“Denial” Puts Holocaust Denial on Trial

Movie review by Deborah Baer Mozes

There can come a time in life when a person must take a stand, be a leader, or as in Deborah Lipstadt’s case, become Boadicea, the Warrior Queen from British history. This is the core of “Denial,” David Hare’s riveting courtroom drama and screenplay adaptation of Deborah Lipstadt’s book History on Trial: My Day in Court with a Holocaust Denier.

In 1993, professor and historian Deborah Lipstadt wrote an in-depth history and analysis of Holocaust denial, called Denying the Holocaust: The Growing Assault on Truth and Memory. At the start of the film, Lipstadt, skillfully played by Rachel Weisz, is having a typical academic day, giving a lecture on her work. However, her life changes that day when she is interrupted by David Irving, an acclaimed British pseudohistorian and one of the deniers she wrote about in her book. Since Lipstadt is committed to not engaging in debate with deniers, the scene becomes tense as she tries to keep her composure and her students’ attention.

From this small-scale challenge, David Irving, in an outstanding performance by Timothy Spall, decides to take his case to a grander and larger arena by bringing a libel suit against Lipstadt and her publisher, Penguin Books, claiming that her book has defamed his reputation as a historian. The case is brought to court in England, rather than in the United States, where the book was published. We immediately learn the fundamental difference between American and British libel law. Under American law, the plaintiff must prove that the defendant is making untruthful statements; under the British system, it is the defendant who must prove the truth of his or her own statements. In other words, Lipstadt, and now her defense team, must prove that what she wrote about Irving was accurate.

Directed by Mick Jackson, this is not the fiery courtroom drama we are accustomed to seeing on screen, but rather, a thoroughly researched, precise and cleverly crafted trial, led by the barrister, Richard Rampton, played with great class and craft by Tom Wilkinson.

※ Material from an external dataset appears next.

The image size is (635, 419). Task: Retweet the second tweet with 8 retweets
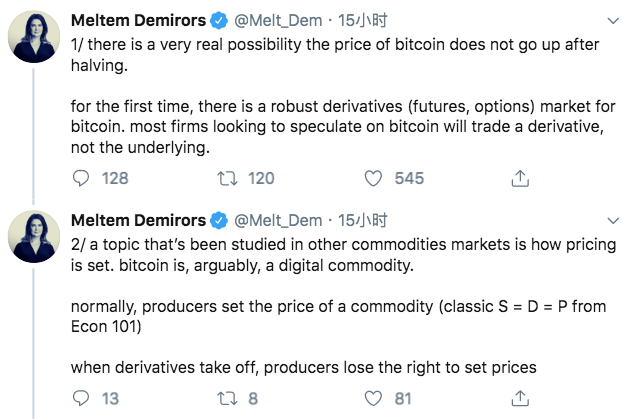click(x=227, y=398)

Perhaps the greatest challenge in transforming Deborah Lipstadt’s story to the screen is the fact that the leading character is often on the sideline, an observer in her own drama. The strategy of her legal team revolved around putting the facts front and center, not Ms. Lipstadt. As a woman used to being at the front of the class, a feminist, a runner in charge of her choices and destiny, she must be silent and let the men fight her fight. From a dramatic action perspective, in the hands of a lesser actress, this could have made for a very labored and boring film, but dexterous Rachel Weisz gives us a subtle insight into Lipstadt’s inner monologue. We learn, as Lipstadt does, that sometimes to win, one must allow others to lead, that the sideline can sometimes be a place of strength.

A central arc in “Denial” is the relationship between Deborah Lipstadt and Richard Rampton. Initially unclear of his approach and commitment to her case, Lipstadt discovers that like his appetite for good wine, he has a keen appetite for the truth and a passion to win this case for its historical importance. Each scene between Weisz and Wilkinson is as full bodied as the wine they are drinking.

Ultimately, Rampton’s strategy enables the facts to reveal the truth about the narcissistic denier: at his core, he is an “anti-Semite and racist” and that “Holocaust denial is at its heart a form of anti-Semitism.”

“Denial” reminds us that just like Boadicea, the Warrior Queen, whose statue guards the shores of the Thames River, we must always be vigilant guardians of truth.